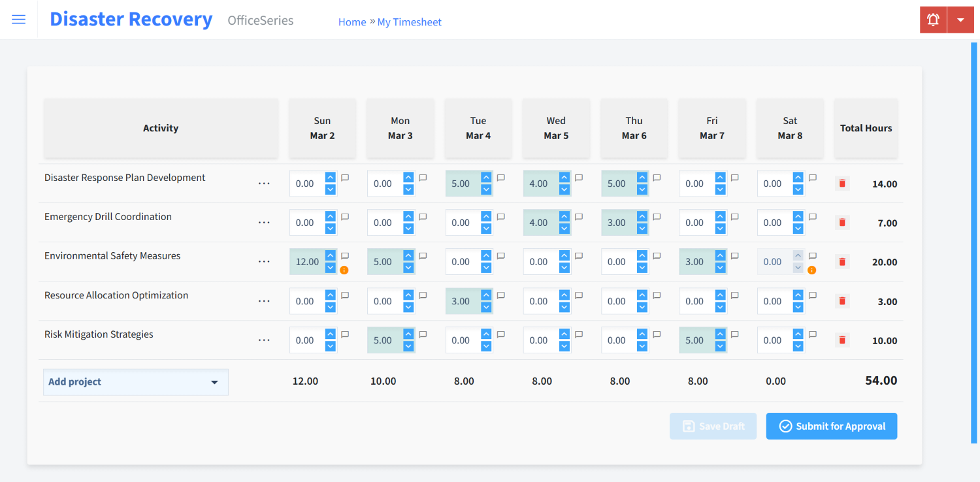The width and height of the screenshot is (980, 482).
Task: Click the warning icon beside Saturday's disabled entry
Action: click(811, 269)
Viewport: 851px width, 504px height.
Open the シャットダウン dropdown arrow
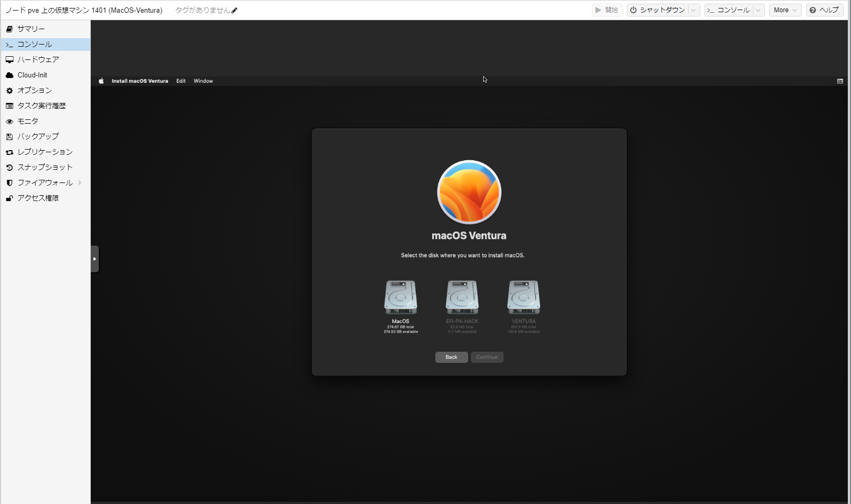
----------
ABOUT THIS EXERCISE:
Where the line containing "Viewport: 851px width, 504px height." appears in the entries above, start there and set down every line exactly through the last one, inclusive; omit pictures.

EXERCISE RESPONSE:
Viewport: 851px width, 504px height.
Open the シャットダウン dropdown arrow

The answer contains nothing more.